TheTinyTeddy commented 2 months ago

Thank you for this amazing work!

I was wondering if the fp8 implementation of flash attention 3 will be able for public to use? My main concern will be accuracy (block quant may have alleviated this issue) and the performance impact from the quantization scaling as in: input fp16->MMA fp8->softmax fp32->MMA fp8->output fp16, and also the wait time between OPs.

I am eager to hear your proposed solution.

Many thanks

tridao commented 2 months ago

FA3 FP8 code is already public in this repo. Accuracy is a open problem, I don't think the community has a consensus on what's the best way to quantize. One can also study that independent of FA3: just do standard attention with quantization and measure accuracy.

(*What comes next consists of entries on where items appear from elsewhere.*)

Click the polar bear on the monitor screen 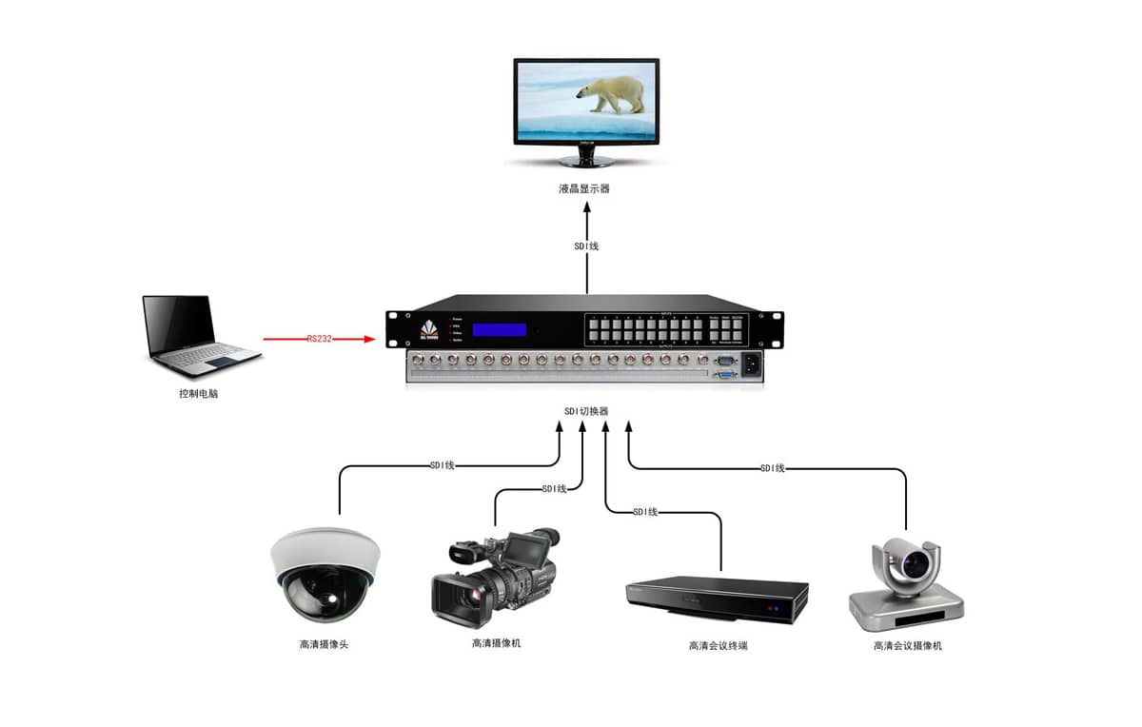pos(611,93)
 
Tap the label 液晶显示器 pos(584,188)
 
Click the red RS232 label pos(320,338)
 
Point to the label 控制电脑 pos(198,393)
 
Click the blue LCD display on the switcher pos(500,330)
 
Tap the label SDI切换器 pos(586,411)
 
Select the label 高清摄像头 pos(325,644)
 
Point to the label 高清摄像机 pos(497,643)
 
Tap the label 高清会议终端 pos(718,646)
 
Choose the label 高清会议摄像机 pos(908,646)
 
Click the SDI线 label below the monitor pos(586,246)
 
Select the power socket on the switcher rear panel pos(751,364)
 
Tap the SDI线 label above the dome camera pos(442,465)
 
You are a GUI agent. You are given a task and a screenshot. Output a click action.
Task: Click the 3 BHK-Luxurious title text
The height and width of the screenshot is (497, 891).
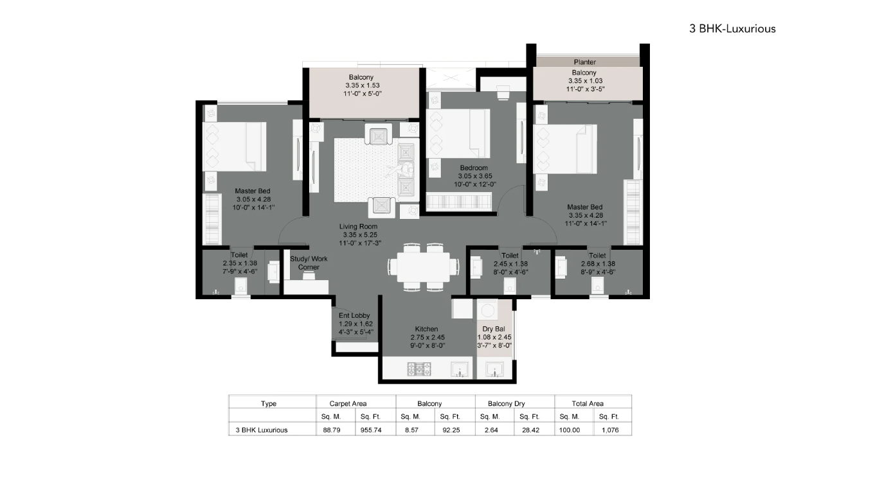tap(732, 29)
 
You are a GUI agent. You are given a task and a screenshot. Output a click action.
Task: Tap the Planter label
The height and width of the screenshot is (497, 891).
tap(585, 62)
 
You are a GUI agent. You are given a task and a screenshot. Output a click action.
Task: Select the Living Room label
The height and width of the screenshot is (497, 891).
tap(358, 227)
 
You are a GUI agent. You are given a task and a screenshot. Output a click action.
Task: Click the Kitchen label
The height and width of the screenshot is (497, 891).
tap(426, 329)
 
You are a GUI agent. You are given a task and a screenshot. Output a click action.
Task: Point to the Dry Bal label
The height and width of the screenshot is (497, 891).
tap(494, 329)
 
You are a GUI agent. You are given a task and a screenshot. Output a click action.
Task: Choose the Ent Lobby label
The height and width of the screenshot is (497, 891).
tap(354, 315)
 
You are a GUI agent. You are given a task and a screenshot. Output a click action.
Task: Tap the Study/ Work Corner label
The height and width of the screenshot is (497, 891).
tap(309, 263)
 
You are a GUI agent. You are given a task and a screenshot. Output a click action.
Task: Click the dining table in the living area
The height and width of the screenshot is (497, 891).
tap(424, 267)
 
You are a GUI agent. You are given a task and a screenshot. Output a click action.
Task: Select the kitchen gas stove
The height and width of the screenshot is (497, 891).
tap(419, 369)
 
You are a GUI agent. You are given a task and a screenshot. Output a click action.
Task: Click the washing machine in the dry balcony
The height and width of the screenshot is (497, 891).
tap(487, 309)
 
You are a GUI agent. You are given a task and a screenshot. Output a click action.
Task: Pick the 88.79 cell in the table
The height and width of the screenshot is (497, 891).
tap(331, 430)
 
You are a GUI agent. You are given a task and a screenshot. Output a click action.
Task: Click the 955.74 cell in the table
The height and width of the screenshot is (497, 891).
tap(371, 430)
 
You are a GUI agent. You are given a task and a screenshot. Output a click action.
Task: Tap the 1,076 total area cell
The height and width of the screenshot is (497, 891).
tap(610, 430)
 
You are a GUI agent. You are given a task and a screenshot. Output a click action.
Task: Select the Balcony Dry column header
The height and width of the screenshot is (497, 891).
tap(507, 404)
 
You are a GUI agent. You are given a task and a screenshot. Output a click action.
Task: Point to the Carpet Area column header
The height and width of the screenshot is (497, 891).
tap(348, 404)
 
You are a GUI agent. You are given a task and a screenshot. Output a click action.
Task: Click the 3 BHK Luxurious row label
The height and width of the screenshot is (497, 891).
tap(262, 430)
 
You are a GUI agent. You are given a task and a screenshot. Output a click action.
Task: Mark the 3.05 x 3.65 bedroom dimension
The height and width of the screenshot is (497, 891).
tap(475, 176)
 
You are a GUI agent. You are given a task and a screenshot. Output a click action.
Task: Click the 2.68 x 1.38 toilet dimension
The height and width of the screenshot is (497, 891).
tap(598, 264)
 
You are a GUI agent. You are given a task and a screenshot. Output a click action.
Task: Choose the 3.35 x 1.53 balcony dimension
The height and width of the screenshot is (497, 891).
tap(363, 85)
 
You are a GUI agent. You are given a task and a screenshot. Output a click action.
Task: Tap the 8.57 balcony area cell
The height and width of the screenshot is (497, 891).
tap(411, 430)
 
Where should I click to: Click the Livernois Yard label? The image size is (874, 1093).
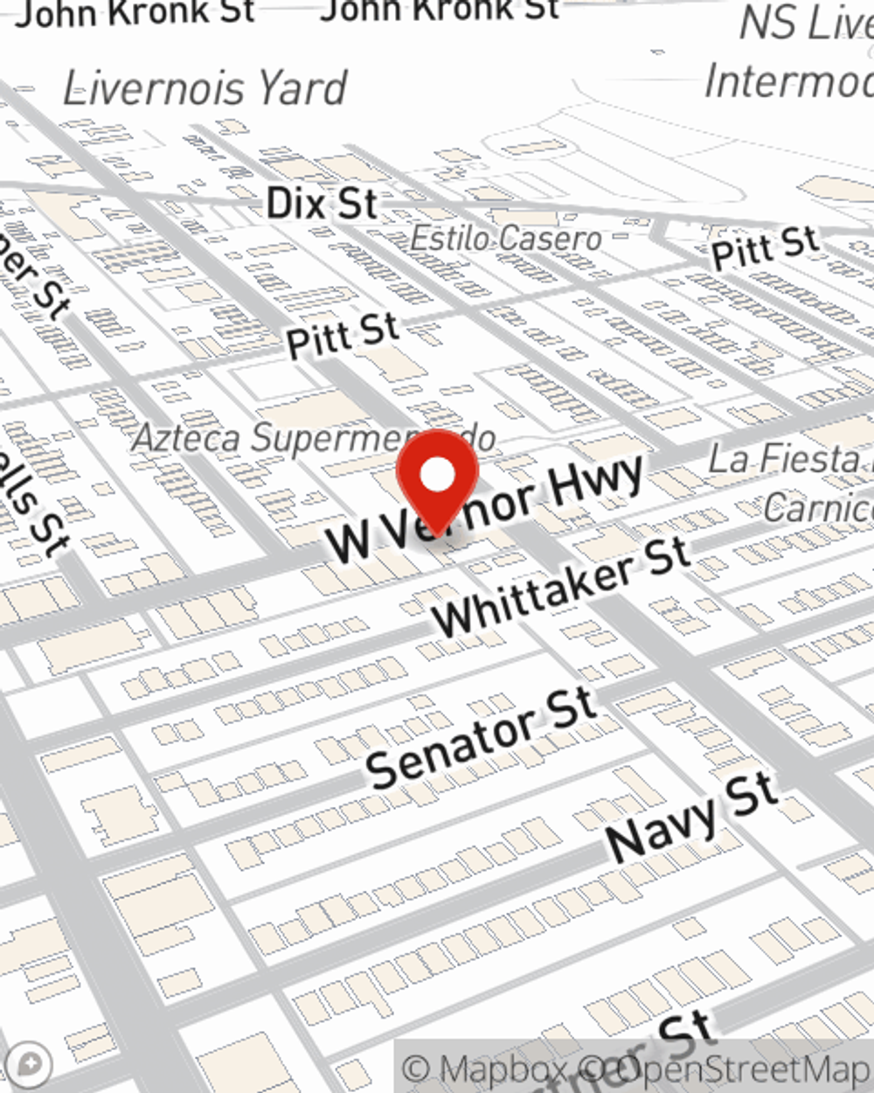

What's the "wait time between OPs"?

TheTinyTeddy commented 2 months ago

FA3 FP8 code is already public in this repo. Accuracy is a open problem, I don't think the community has a consensus on what's the best way to quantize. One can also study that independent of FA3: just do standard attention with quantization and measure accuracy.

What's the "wait time between OPs"?

Thank you for the reply. I can see the fp8 implementation now. I have a few questions if you don't mind answering?

1) I can see that if the input is fp8 then the flash_attn_func will produce the result (albeit with lower accuracy), but if the input is fp16, then is it possible to do online scalings to fp8 when needed? Did you use any quantisation scaling calls if the input is fp16?

2) The "wait time between OPs" as I understand is that if tensor core perform fp8 MMA, then it is done much faster than those vector OPs (mainly exp performed in fp32), so did you use a larger block size or is the multi-stage pipeline (such as 3-stage method) can alleviate this fp8 pipeline latency issue (if the issue exists at all, don't know if there is any profiling experiments)?

Many thanks

tridao commented 2 months ago

You can try out the only scalings you suggest (input fp16 but casted to fp8 for matmul) and measure accuracy. This can be done independent of FA3. I don't think we've tried that.

TheTinyTeddy commented 2 months ago

You can try out the only scalings you suggest (input fp16 but casted to fp8 for matmul) and measure accuracy. This can be done independent of FA3. I don't think we've tried that.

I see. So you didn't include any quantization scaling within the fp8 flash attention 3 kernel?

yatorho commented 3 weeks ago

Yes, I have the same question. I browsed the code under the hopper folder in the repository, but did not find any content related to block quantization and incoherent processing skills. Can the author give more information? Thank you very much.

Nalilik commented 1 week ago

Same question too.....looking forward to you replay. Thanks.